[Records from a dataset]
==========
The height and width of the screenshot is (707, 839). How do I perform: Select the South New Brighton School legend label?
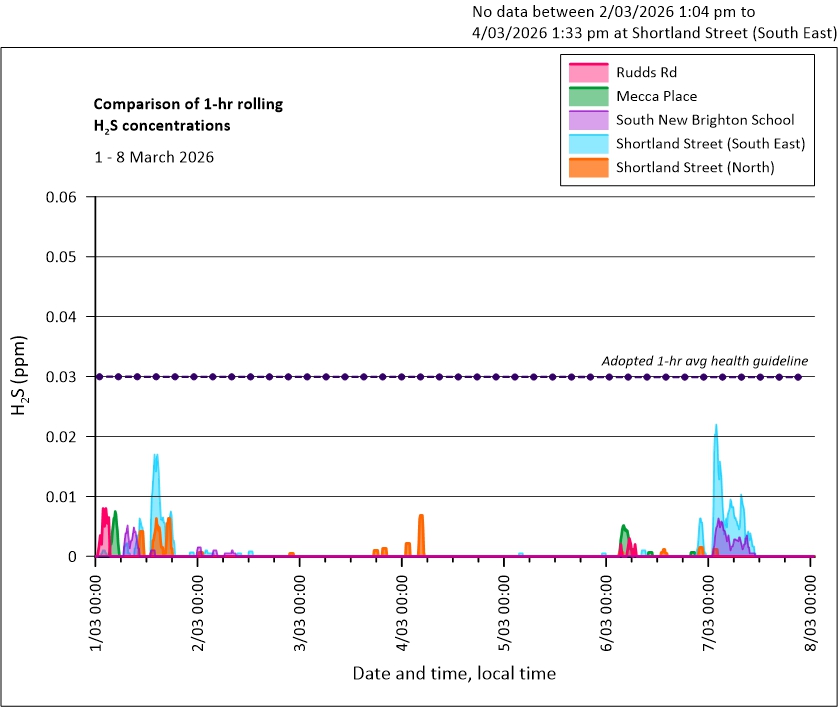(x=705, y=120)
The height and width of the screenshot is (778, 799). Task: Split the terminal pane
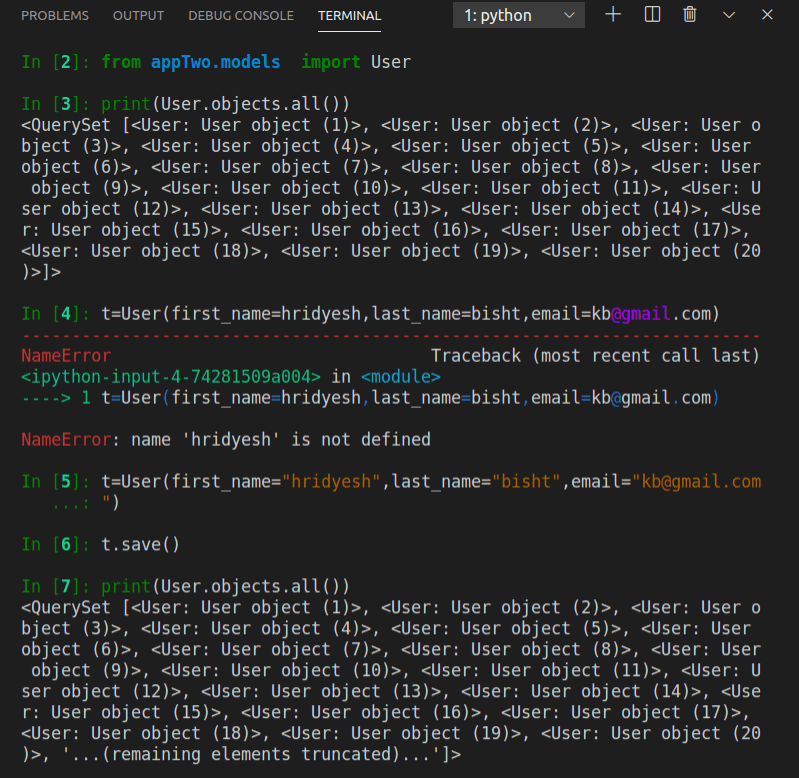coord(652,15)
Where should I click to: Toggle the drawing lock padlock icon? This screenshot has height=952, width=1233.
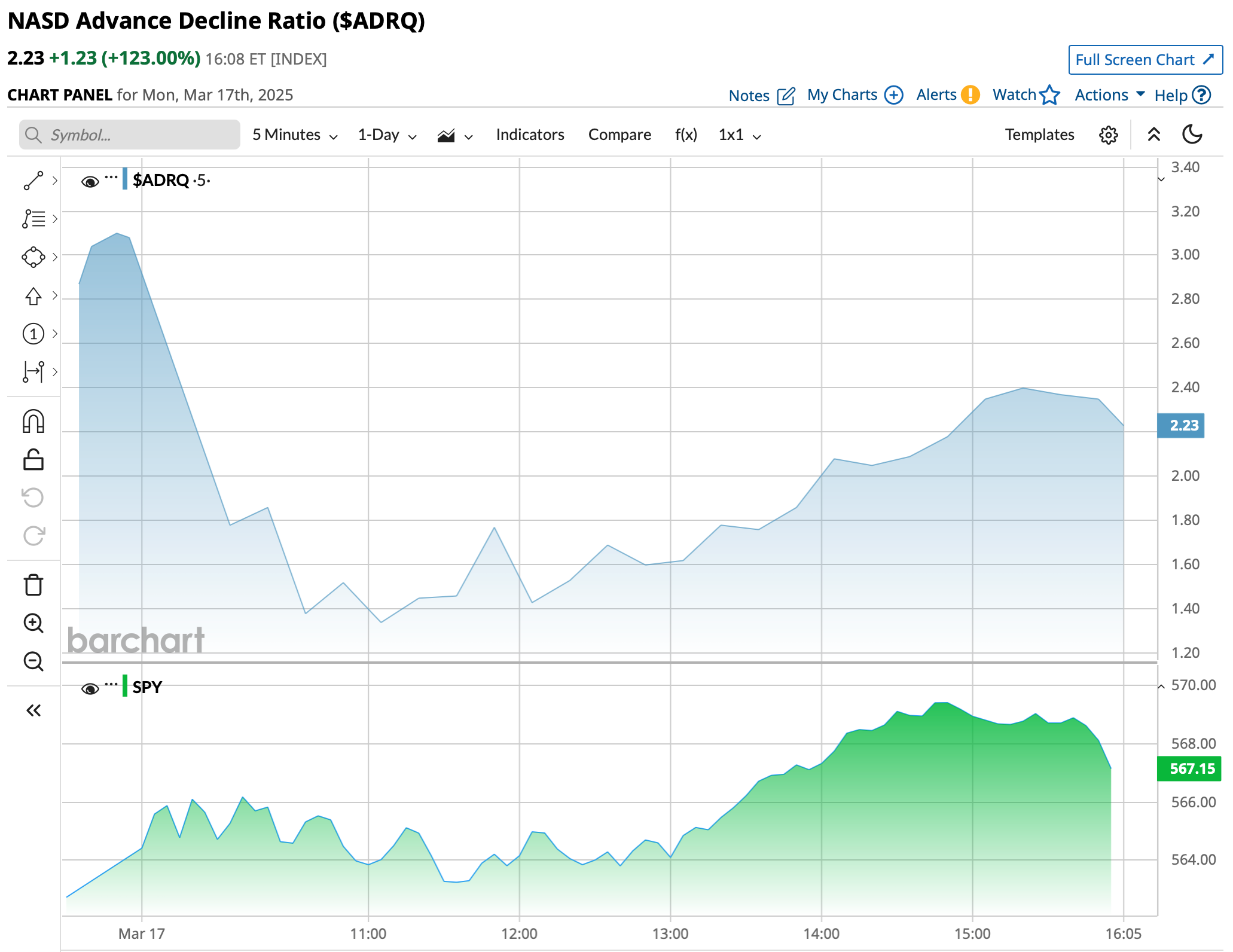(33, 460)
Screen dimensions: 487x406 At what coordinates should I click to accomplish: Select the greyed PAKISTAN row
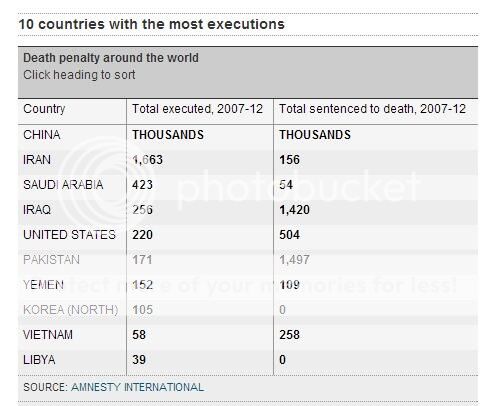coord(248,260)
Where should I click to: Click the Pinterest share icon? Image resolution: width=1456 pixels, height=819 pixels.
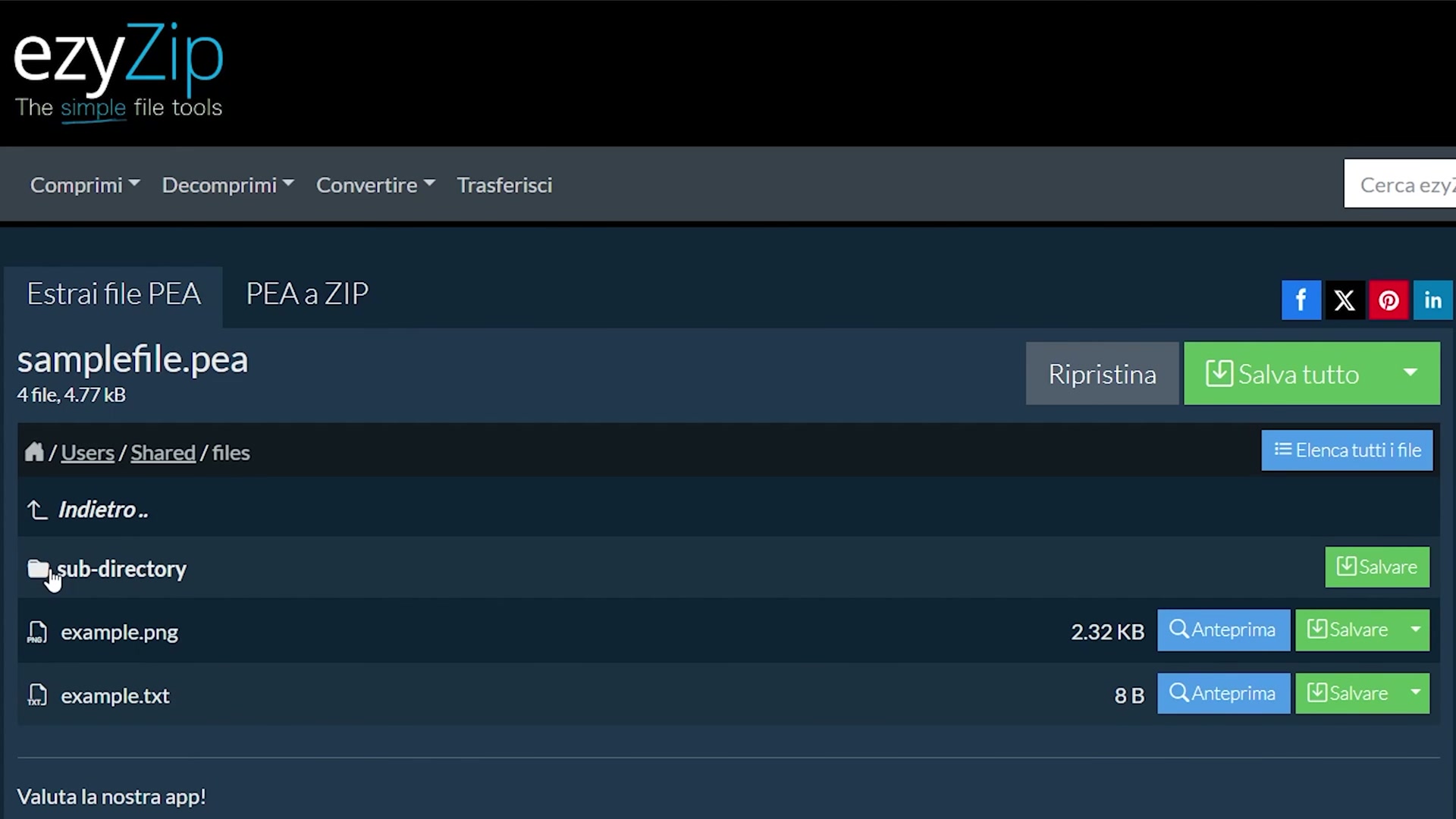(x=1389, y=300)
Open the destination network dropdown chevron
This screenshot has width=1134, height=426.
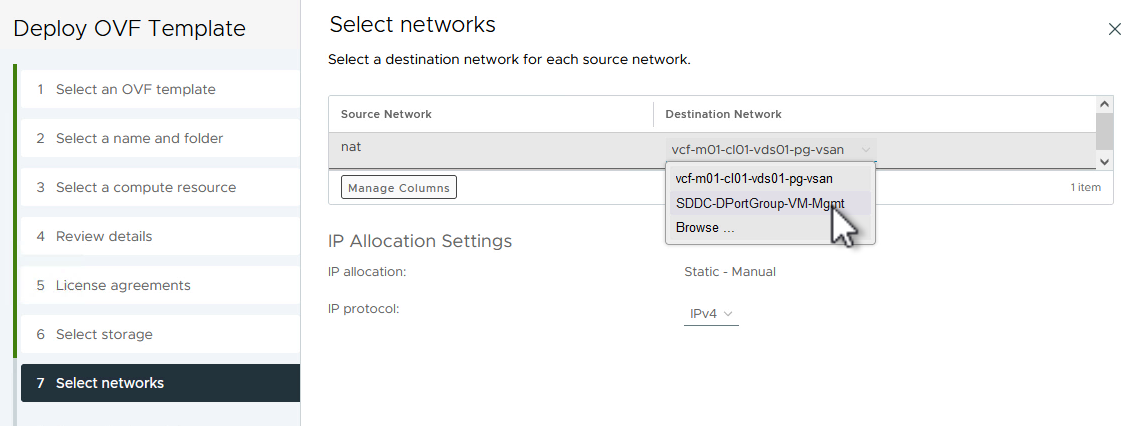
==========
**Written exercise**: Edit the records starting at the line containing "Open the destination network dropdown chevron" and ending at the end of the records: reproduce those lines with "destination network" replaced by "source network" and all else unchanged, leaving the pictures out.

**Response below**:
Open the source network dropdown chevron
This screenshot has width=1134, height=426.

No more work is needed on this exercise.